-- TASK GOAL --
Format the rows from the line containing "This screenshot has width=432, height=363." through the end of the rows as a JSON list of strings, one string per line, with blank lines omitted.

Items from a data source:
..............................
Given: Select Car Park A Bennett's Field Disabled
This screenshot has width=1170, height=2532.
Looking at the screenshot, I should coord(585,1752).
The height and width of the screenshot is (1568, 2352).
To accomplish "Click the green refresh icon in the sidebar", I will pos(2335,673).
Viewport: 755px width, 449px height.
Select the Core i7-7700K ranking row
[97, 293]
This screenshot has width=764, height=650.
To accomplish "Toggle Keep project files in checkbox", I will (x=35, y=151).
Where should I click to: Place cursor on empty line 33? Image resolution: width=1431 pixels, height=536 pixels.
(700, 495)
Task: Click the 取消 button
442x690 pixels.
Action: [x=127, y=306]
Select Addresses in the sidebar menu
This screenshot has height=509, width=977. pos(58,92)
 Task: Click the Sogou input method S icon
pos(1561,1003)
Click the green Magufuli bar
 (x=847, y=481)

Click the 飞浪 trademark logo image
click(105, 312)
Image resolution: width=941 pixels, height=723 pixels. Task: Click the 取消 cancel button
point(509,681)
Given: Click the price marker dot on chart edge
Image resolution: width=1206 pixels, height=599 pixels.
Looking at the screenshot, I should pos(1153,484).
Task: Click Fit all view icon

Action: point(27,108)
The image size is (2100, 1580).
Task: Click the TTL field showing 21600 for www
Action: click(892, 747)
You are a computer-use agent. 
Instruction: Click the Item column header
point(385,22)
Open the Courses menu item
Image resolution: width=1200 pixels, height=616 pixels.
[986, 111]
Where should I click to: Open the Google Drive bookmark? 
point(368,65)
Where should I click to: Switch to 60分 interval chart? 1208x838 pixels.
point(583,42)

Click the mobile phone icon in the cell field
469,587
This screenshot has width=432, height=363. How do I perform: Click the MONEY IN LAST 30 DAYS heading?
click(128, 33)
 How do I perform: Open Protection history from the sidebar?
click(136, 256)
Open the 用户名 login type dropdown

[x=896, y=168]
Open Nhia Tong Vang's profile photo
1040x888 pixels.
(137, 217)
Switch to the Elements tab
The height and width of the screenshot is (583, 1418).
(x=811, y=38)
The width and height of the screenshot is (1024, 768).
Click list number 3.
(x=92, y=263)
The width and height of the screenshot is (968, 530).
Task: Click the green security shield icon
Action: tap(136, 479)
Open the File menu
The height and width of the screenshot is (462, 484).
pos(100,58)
..............................
-- WRITTEN SOLUTION --
[
  "This screenshot has width=432, height=363. How do I perform: Click the MONEY IN LAST 30 DAYS heading?",
  "click(128, 33)",
  " How do I perform: Open Protection history from the sidebar?",
  "click(136, 256)",
  "Open the 用户名 login type dropdown",
  "[x=896, y=168]",
  "Open Nhia Tong Vang's profile photo",
  "1040x888 pixels.",
  "(137, 217)",
  "Switch to the Elements tab",
  "The height and width of the screenshot is (583, 1418).",
  "(x=811, y=38)",
  "The width and height of the screenshot is (1024, 768).",
  "Click list number 3.",
  "(x=92, y=263)",
  "The width and height of the screenshot is (968, 530).",
  "Task: Click the green security shield icon",
  "Action: tap(136, 479)",
  "Open the File menu",
  "The height and width of the screenshot is (462, 484).",
  "pos(100,58)"
]